[PROVIDED MATERIAL]

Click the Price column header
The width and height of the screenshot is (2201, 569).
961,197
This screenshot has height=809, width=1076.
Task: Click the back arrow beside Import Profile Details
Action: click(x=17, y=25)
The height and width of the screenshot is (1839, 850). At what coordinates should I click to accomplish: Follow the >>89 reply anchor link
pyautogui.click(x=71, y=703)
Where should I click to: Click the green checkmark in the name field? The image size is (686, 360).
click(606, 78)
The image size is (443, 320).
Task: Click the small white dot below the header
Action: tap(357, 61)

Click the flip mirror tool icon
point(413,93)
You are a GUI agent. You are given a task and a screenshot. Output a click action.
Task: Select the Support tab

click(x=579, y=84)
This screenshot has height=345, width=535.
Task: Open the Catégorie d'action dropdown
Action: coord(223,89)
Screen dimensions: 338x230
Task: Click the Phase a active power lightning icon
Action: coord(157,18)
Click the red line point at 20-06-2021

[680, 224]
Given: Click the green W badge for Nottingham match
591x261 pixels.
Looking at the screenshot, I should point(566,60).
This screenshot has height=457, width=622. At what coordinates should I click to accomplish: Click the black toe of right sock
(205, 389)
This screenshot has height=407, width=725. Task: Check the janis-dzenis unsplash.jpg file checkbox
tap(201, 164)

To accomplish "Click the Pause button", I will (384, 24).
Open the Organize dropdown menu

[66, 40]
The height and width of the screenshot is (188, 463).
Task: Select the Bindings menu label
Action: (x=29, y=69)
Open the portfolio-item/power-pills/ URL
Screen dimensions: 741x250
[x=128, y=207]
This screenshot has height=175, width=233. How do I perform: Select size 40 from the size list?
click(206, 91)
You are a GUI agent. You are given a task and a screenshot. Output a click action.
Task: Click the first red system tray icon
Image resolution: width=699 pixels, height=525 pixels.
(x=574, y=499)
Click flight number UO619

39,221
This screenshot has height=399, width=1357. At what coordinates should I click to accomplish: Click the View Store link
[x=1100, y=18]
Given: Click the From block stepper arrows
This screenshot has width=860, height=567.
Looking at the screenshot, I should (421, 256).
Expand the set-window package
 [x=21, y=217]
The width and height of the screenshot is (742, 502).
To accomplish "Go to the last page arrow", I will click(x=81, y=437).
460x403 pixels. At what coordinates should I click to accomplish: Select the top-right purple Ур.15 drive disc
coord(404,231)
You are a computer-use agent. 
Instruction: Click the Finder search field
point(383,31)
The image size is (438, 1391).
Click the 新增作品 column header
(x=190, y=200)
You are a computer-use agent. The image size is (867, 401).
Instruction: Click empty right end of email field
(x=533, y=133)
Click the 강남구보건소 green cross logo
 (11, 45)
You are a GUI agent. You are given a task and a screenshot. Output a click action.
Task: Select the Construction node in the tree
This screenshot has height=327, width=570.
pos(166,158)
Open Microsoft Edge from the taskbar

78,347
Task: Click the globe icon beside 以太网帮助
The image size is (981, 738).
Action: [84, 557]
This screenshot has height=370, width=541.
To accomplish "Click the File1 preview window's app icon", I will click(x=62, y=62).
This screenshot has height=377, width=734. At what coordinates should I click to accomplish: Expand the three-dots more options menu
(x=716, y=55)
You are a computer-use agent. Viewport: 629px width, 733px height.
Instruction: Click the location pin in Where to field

[/PROVIDED MATERIAL]

• TASK DIRECTIONS
Using the entries above, give the number of lines that carry the string "computer", without anything else.

• EXERCISE RESPONSE
3